> **EXERCISE PROMPT**: Change "Expand" to "Collapse" in the listing from its first line through the line containing "Open the Job", and give those lines again with everything else left as it is.

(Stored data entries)
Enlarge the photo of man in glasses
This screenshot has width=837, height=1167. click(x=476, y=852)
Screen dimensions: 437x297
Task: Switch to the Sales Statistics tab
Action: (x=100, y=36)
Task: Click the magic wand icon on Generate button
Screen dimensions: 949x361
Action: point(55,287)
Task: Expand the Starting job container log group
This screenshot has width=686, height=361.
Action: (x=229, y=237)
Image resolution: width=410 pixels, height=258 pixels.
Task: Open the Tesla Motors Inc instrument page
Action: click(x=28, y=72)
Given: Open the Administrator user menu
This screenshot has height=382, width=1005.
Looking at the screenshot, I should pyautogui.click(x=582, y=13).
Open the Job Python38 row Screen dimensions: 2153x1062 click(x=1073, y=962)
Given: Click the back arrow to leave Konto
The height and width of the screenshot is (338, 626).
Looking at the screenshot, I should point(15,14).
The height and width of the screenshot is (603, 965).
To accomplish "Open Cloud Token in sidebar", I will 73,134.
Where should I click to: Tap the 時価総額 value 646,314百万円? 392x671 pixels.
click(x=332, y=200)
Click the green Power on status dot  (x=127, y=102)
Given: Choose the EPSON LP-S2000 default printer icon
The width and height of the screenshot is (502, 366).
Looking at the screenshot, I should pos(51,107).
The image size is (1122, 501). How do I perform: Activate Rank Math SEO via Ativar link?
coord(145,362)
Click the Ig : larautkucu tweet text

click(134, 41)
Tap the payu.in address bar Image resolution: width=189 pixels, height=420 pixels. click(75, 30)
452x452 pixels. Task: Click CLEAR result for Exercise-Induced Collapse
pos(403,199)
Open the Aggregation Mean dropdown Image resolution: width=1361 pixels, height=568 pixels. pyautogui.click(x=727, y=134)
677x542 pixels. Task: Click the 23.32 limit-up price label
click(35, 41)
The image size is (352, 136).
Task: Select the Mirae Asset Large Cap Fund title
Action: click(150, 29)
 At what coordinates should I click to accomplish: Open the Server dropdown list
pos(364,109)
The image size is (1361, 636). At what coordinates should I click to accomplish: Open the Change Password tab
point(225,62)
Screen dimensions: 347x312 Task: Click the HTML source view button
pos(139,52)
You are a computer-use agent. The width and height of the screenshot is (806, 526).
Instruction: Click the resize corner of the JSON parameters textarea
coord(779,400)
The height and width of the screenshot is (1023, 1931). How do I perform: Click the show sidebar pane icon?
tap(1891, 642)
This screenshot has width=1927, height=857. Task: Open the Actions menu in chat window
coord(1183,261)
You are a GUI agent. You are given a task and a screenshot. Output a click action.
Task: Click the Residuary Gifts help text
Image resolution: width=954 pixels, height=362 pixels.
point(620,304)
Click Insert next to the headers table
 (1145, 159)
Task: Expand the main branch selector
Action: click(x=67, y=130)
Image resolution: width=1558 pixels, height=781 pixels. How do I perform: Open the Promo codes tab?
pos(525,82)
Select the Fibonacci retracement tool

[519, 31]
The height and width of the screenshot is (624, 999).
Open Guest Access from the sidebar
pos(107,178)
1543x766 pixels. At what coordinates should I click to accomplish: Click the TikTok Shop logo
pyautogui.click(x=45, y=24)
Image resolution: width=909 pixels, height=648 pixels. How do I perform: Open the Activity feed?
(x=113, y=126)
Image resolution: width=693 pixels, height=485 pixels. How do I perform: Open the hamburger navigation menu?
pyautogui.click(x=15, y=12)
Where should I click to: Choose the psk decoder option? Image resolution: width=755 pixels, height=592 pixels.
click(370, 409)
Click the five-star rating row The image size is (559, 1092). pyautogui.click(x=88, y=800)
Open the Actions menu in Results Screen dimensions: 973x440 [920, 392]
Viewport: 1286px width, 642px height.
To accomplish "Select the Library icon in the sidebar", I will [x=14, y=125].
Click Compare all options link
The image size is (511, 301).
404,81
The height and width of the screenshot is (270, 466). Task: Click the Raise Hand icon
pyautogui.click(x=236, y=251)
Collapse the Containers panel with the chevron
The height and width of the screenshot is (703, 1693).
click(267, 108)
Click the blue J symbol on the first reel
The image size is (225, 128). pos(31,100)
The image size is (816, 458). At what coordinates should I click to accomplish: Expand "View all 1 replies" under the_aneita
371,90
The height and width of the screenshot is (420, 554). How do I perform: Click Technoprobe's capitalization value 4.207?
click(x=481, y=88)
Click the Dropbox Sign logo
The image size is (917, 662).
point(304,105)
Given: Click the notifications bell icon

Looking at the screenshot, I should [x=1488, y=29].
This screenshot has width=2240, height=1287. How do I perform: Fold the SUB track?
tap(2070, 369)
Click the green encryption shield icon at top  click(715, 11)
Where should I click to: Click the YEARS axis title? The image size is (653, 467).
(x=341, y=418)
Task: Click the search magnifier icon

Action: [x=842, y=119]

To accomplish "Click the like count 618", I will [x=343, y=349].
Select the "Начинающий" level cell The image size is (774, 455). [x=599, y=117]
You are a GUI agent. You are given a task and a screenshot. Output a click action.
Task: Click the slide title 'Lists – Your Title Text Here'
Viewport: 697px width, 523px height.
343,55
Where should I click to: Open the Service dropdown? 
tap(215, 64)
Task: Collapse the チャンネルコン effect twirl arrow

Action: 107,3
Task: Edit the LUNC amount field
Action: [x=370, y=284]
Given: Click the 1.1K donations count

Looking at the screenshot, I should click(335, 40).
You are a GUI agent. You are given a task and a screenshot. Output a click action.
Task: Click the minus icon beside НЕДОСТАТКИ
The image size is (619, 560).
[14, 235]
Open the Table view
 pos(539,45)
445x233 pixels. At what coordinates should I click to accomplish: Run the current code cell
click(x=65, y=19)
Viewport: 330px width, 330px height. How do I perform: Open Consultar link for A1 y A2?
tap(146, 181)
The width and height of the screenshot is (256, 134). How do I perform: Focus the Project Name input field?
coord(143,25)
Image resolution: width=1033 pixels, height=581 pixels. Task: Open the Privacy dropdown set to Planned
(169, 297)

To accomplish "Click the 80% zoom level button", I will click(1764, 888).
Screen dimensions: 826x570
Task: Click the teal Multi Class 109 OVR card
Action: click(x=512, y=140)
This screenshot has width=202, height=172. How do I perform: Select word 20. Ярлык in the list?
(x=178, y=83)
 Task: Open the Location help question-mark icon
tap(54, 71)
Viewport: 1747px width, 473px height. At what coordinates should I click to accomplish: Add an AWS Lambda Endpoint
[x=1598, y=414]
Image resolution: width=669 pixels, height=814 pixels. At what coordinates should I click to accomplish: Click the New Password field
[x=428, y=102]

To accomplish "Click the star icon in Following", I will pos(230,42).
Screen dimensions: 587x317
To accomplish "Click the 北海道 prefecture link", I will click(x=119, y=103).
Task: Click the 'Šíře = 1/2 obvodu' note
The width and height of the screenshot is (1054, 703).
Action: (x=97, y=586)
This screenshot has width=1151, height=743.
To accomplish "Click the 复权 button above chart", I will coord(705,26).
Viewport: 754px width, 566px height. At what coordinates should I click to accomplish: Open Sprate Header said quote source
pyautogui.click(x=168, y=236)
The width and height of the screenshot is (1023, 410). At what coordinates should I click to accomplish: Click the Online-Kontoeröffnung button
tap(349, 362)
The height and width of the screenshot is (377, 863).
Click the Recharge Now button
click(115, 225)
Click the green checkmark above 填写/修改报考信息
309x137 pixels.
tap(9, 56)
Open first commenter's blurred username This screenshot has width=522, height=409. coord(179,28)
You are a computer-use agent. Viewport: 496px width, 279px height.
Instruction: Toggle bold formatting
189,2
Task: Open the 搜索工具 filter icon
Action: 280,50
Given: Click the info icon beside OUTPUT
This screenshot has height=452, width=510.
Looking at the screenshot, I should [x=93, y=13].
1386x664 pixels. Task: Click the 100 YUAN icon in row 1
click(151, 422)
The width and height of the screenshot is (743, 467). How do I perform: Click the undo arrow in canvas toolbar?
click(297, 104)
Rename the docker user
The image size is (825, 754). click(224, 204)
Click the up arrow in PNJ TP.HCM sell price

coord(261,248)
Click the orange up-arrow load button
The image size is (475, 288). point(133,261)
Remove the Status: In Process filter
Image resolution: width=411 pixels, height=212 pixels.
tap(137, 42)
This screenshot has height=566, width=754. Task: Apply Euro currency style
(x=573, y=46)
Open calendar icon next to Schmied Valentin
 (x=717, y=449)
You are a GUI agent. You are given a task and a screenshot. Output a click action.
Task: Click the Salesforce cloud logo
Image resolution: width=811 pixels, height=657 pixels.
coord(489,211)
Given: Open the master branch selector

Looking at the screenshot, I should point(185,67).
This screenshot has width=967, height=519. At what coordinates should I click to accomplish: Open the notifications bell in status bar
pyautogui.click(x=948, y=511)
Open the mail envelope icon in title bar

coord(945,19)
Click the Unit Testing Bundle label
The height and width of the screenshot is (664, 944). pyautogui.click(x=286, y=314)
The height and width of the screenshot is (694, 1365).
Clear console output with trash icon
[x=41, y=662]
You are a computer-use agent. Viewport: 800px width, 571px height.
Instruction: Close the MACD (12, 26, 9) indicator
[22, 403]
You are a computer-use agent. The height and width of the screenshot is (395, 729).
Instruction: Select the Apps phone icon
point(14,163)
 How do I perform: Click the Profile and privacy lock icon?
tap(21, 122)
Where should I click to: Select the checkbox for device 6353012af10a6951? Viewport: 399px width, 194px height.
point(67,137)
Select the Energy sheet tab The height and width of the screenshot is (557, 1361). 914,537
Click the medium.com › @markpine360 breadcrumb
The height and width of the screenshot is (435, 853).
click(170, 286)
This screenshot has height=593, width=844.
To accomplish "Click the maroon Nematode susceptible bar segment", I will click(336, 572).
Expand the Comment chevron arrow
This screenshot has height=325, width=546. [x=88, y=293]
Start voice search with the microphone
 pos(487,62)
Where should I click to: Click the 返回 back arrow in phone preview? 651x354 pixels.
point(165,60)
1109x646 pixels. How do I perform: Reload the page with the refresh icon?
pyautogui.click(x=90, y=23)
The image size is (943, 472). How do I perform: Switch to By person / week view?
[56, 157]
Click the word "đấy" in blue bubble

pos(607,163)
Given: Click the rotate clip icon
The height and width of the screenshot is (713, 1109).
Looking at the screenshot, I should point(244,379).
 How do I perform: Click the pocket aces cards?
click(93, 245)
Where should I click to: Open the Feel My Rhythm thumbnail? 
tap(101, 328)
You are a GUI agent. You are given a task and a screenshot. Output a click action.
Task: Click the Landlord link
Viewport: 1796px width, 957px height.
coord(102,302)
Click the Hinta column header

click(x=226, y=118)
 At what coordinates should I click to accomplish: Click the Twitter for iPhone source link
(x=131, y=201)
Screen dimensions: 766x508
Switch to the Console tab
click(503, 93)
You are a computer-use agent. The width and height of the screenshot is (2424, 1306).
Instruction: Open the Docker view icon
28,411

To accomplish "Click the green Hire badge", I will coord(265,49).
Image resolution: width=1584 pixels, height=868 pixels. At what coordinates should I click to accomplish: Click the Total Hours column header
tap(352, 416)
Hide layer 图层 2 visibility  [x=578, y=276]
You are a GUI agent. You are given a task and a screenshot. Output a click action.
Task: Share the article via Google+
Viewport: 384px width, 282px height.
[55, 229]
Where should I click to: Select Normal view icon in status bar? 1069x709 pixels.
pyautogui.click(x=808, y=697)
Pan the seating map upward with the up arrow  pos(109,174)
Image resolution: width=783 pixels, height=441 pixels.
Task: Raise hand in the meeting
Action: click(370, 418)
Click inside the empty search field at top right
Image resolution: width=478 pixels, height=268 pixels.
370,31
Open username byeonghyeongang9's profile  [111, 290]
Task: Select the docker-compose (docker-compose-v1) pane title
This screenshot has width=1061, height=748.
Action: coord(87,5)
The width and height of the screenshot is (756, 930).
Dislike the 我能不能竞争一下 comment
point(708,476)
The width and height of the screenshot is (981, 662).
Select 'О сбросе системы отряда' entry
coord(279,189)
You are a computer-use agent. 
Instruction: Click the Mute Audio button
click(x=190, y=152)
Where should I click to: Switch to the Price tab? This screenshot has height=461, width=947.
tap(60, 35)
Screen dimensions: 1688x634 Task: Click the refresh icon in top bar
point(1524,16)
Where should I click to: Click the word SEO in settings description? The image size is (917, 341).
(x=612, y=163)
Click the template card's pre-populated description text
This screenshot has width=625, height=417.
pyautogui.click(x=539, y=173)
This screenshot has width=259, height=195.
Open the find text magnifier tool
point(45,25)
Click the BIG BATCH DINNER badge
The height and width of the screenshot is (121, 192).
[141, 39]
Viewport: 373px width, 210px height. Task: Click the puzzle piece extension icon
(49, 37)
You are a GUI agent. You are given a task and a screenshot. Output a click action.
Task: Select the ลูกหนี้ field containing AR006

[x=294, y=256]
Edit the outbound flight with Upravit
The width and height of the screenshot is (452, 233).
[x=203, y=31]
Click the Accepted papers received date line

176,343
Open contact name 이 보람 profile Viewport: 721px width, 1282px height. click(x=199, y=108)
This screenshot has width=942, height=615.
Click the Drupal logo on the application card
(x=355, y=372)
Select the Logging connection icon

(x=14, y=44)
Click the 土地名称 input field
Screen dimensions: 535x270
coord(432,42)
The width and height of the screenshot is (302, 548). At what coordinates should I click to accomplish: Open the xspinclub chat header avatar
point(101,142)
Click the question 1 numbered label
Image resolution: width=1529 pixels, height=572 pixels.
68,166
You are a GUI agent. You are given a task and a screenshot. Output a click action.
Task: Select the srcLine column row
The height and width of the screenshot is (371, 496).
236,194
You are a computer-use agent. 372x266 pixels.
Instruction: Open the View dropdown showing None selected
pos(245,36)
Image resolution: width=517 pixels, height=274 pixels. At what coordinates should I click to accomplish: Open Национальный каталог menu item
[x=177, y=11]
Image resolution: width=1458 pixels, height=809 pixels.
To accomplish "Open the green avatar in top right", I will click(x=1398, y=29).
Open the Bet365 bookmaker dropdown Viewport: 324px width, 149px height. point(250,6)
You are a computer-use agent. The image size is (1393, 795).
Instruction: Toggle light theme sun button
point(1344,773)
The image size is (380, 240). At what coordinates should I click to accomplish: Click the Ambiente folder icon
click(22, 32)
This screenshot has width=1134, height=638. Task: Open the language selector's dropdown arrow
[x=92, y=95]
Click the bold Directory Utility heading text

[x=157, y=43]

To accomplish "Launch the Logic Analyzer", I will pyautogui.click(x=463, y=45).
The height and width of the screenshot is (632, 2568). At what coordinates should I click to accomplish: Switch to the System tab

> **SOLUTION TO THIS PROBLEM**:
Enlarge the photo of man in glasses
This screenshot has width=837, height=1167. click(x=476, y=852)
Screen dimensions: 437x297
Task: Switch to the Sales Statistics tab
Action: (x=100, y=36)
Task: Click the magic wand icon on Generate button
Screen dimensions: 949x361
Action: point(55,287)
Task: Collapse the Starting job container log group
This screenshot has width=686, height=361.
Action: (x=229, y=237)
Image resolution: width=410 pixels, height=258 pixels.
Task: Open the Tesla Motors Inc instrument page
Action: click(x=28, y=72)
Given: Open the Administrator user menu
This screenshot has height=382, width=1005.
Looking at the screenshot, I should pyautogui.click(x=582, y=13).
Open the Job Python38 row Screen dimensions: 2153x1062 click(x=1073, y=962)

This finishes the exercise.